What is required | Please reproduce exactly the line that carries "Chậu Composite Esteras Natural" and all remaining lines through the last line of the data, and write nothing else.

Available data |
---
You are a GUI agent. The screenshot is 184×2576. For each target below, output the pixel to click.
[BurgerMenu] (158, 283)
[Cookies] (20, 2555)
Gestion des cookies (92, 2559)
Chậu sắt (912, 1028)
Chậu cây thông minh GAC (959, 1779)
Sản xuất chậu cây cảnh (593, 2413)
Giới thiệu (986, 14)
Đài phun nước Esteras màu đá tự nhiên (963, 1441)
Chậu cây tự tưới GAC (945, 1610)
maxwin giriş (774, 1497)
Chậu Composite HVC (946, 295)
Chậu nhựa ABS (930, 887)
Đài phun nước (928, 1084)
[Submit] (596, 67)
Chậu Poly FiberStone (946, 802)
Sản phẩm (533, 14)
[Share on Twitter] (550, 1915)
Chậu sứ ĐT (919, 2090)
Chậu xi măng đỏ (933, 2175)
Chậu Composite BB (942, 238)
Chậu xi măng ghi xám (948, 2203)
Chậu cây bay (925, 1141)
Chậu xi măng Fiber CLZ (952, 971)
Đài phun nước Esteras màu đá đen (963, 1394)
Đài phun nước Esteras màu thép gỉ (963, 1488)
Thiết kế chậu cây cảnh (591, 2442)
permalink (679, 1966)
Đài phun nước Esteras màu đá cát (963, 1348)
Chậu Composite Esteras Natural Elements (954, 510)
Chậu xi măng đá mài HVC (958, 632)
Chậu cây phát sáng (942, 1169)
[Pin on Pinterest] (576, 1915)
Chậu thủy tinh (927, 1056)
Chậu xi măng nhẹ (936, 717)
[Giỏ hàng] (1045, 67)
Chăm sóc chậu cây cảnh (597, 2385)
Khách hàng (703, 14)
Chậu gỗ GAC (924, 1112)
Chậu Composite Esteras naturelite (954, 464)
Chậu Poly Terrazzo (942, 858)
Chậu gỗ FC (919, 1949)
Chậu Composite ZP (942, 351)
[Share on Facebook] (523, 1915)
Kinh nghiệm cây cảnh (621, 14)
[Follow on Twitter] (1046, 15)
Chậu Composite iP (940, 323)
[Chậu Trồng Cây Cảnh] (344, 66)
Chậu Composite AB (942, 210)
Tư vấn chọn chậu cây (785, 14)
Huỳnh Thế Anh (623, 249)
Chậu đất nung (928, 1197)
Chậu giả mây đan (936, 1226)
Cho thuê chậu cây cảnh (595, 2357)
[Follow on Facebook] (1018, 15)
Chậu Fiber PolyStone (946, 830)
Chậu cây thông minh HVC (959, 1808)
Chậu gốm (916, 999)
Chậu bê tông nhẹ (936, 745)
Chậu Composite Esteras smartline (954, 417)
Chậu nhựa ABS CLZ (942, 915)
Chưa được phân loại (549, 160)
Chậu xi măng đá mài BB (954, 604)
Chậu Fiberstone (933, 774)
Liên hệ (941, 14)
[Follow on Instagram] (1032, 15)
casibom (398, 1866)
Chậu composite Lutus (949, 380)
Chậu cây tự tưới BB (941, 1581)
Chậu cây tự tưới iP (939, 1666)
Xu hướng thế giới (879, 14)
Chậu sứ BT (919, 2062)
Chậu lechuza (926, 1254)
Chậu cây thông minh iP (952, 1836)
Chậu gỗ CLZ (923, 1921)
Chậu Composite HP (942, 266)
---
Exercise result |
Chậu Composite Esteras Natural Elements (954, 510)
Chậu xi măng đá mài HVC (958, 632)
Chậu cây phát sáng (942, 1169)
[Pin on Pinterest] (576, 1915)
Chậu thủy tinh (927, 1056)
Chậu xi măng nhẹ (936, 717)
[Giỏ hàng] (1045, 67)
Chăm sóc chậu cây cảnh (597, 2385)
Khách hàng (703, 14)
Chậu gỗ GAC (924, 1112)
Chậu Composite Esteras naturelite (954, 464)
Chậu Poly Terrazzo (942, 858)
Chậu gỗ FC (919, 1949)
Chậu Composite ZP (942, 351)
[Share on Facebook] (523, 1915)
Kinh nghiệm cây cảnh (621, 14)
[Follow on Twitter] (1046, 15)
Chậu Composite iP (940, 323)
[Chậu Trồng Cây Cảnh] (344, 66)
Chậu Composite AB (942, 210)
Tư vấn chọn chậu cây (785, 14)
Huỳnh Thế Anh (623, 249)
Chậu đất nung (928, 1197)
Chậu giả mây đan (936, 1226)
Cho thuê chậu cây cảnh (595, 2357)
[Follow on Facebook] (1018, 15)
Chậu Fiber PolyStone (946, 830)
Chậu cây thông minh HVC (959, 1808)
Chậu gốm (916, 999)
Chậu bê tông nhẹ (936, 745)
Chậu Composite Esteras smartline (954, 417)
Chậu nhựa ABS CLZ (942, 915)
Chưa được phân loại (549, 160)
Chậu xi măng đá mài BB (954, 604)
Chậu Fiberstone (933, 774)
Liên hệ (941, 14)
[Follow on Instagram] (1032, 15)
casibom (398, 1866)
Chậu composite Lutus (949, 380)
Chậu cây tự tưới BB (941, 1581)
Chậu cây tự tưới iP (939, 1666)
Xu hướng thế giới (879, 14)
Chậu sứ BT (919, 2062)
Chậu lechuza (926, 1254)
Chậu cây thông minh iP (952, 1836)
Chậu gỗ CLZ (923, 1921)
Chậu Composite HP (942, 266)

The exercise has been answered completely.